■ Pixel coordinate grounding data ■

______________________________

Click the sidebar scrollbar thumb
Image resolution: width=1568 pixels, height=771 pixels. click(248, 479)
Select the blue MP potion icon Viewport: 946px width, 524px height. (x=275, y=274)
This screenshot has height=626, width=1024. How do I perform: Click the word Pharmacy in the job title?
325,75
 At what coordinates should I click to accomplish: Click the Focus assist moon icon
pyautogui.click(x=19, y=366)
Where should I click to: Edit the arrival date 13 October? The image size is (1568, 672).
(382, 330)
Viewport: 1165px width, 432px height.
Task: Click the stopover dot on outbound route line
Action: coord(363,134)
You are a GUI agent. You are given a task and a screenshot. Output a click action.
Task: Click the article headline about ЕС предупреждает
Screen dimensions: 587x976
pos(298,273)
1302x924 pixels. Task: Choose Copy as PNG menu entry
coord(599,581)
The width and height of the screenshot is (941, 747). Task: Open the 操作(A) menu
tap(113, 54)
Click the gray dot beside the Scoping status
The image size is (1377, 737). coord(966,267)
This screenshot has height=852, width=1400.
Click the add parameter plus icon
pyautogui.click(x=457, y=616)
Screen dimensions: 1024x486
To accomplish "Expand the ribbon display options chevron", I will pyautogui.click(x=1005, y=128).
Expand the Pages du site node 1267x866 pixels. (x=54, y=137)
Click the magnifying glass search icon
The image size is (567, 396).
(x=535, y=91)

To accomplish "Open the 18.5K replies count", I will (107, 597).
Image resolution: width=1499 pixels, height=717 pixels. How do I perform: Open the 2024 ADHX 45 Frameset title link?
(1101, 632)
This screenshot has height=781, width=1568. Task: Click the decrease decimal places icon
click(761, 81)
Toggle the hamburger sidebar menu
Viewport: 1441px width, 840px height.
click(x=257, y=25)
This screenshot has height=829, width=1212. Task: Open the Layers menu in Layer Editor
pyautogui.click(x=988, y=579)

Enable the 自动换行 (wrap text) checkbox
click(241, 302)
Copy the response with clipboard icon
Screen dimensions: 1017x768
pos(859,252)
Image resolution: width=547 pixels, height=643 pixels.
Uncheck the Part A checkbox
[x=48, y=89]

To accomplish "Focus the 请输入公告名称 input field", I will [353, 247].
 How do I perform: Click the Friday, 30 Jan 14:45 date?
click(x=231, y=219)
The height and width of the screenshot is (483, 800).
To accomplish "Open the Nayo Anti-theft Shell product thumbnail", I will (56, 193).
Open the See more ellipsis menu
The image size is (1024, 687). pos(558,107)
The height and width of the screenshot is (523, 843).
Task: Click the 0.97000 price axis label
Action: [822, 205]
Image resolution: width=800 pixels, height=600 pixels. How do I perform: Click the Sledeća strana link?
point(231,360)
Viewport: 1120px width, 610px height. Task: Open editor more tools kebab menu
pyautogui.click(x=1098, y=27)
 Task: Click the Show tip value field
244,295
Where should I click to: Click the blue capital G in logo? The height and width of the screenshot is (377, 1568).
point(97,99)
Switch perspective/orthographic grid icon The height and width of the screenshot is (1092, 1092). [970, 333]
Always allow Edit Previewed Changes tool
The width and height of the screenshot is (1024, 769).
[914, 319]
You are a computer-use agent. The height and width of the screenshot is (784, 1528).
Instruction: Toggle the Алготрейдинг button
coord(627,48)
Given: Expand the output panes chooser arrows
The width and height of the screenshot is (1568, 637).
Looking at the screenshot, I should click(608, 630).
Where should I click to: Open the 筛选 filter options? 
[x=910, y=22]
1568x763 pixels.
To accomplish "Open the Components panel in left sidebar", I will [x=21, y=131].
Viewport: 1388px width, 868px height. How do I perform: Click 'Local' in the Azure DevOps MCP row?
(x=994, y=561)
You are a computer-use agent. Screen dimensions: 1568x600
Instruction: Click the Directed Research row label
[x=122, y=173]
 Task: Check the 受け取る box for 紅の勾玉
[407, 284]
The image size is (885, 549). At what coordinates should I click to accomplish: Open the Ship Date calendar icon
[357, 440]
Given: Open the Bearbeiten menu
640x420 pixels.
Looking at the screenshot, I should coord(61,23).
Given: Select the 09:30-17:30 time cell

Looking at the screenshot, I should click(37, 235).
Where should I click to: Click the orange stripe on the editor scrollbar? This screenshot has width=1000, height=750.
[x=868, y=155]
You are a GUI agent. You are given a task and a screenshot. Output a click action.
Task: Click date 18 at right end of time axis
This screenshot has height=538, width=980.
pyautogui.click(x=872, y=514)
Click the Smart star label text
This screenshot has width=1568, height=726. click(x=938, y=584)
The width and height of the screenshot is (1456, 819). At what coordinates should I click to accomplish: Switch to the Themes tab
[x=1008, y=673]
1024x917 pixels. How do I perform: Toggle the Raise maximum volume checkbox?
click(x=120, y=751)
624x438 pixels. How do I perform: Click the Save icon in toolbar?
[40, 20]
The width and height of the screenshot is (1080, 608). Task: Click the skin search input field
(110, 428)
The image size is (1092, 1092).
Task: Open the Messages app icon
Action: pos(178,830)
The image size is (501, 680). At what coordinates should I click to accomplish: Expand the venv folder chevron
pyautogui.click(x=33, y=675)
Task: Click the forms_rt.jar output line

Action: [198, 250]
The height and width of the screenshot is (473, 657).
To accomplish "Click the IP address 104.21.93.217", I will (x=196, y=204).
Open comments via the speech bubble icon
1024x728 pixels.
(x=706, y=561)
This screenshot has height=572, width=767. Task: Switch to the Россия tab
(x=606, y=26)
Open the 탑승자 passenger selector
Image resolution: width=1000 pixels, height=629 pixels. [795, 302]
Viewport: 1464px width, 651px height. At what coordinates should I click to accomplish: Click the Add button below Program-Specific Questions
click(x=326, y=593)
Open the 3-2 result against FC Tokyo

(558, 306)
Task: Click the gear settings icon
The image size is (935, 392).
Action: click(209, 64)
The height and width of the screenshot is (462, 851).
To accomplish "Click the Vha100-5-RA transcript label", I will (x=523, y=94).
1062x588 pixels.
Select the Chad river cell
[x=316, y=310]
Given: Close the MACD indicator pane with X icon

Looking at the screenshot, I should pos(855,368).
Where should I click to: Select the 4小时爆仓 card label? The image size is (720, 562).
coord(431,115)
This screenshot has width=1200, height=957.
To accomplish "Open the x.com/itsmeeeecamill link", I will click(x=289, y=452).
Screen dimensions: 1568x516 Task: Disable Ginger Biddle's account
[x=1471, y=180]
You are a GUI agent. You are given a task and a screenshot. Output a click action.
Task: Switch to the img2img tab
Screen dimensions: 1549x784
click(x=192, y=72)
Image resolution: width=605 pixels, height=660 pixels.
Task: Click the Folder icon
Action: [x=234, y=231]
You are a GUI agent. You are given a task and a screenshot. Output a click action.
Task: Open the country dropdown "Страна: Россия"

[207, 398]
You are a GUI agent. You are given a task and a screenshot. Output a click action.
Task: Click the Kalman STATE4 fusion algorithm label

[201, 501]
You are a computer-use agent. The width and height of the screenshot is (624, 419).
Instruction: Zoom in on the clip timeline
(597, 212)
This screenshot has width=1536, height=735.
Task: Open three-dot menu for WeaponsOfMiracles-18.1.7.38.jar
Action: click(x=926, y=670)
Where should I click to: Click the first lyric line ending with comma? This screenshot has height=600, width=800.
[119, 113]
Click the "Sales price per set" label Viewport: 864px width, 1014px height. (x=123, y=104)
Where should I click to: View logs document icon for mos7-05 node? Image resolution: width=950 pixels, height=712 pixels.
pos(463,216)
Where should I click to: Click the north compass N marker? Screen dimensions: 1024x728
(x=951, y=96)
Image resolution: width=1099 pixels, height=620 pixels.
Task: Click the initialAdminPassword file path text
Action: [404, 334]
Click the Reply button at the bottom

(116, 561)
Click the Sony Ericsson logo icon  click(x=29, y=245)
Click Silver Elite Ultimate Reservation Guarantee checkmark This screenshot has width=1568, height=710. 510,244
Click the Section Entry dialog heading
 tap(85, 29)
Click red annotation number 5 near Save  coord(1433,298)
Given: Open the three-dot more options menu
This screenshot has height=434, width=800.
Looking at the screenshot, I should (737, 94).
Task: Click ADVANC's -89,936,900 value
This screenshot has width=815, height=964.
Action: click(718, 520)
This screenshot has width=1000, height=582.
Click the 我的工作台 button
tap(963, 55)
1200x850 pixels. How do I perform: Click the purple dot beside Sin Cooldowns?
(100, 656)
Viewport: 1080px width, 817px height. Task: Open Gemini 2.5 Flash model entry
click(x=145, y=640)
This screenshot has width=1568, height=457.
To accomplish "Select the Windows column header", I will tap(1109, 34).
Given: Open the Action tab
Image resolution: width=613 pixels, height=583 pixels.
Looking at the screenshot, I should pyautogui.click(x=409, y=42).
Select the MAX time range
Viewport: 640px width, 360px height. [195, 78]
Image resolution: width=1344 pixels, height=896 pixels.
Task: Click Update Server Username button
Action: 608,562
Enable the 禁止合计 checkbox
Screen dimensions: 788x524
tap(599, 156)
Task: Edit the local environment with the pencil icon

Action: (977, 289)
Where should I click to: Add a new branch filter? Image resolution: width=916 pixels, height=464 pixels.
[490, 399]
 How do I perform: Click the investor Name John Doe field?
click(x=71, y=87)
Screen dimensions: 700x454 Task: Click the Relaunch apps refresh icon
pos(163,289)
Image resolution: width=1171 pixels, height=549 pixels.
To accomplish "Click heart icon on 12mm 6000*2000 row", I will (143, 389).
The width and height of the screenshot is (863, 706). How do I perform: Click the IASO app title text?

______________________________

■ ASSIGNMENT ■
After locating the line with "Where should I click to: Click the orange" above, return that line and every later line through the one with "Task: Click the gear settings icon", word for word and with nothing else.

■ EXERCISE SOLUTION ■
Where should I click to: Click the orange stripe on the editor scrollbar? This screenshot has width=1000, height=750.
[x=868, y=155]
You are a GUI agent. You are given a task and a screenshot. Output a click action.
Task: Click date 18 at right end of time axis
This screenshot has height=538, width=980.
pyautogui.click(x=872, y=514)
Click the Smart star label text
This screenshot has width=1568, height=726. click(x=938, y=584)
The width and height of the screenshot is (1456, 819). At what coordinates should I click to accomplish: Switch to the Themes tab
[x=1008, y=673]
1024x917 pixels. How do I perform: Toggle the Raise maximum volume checkbox?
click(x=120, y=751)
624x438 pixels. How do I perform: Click the Save icon in toolbar?
[40, 20]
The width and height of the screenshot is (1080, 608). Task: Click the skin search input field
(110, 428)
The image size is (1092, 1092).
Task: Open the Messages app icon
Action: pos(178,830)
The image size is (501, 680). At what coordinates should I click to accomplish: Expand the venv folder chevron
pyautogui.click(x=33, y=675)
Task: Click the forms_rt.jar output line

Action: [198, 250]
The height and width of the screenshot is (473, 657).
To accomplish "Click the IP address 104.21.93.217", I will (x=196, y=204).
Open comments via the speech bubble icon
1024x728 pixels.
(x=706, y=561)
This screenshot has height=572, width=767. Task: Switch to the Россия tab
(x=606, y=26)
Open the 탑승자 passenger selector
Image resolution: width=1000 pixels, height=629 pixels. [795, 302]
Viewport: 1464px width, 651px height. At what coordinates should I click to accomplish: Click the Add button below Program-Specific Questions
click(x=326, y=593)
Open the 3-2 result against FC Tokyo

(558, 306)
Task: Click the gear settings icon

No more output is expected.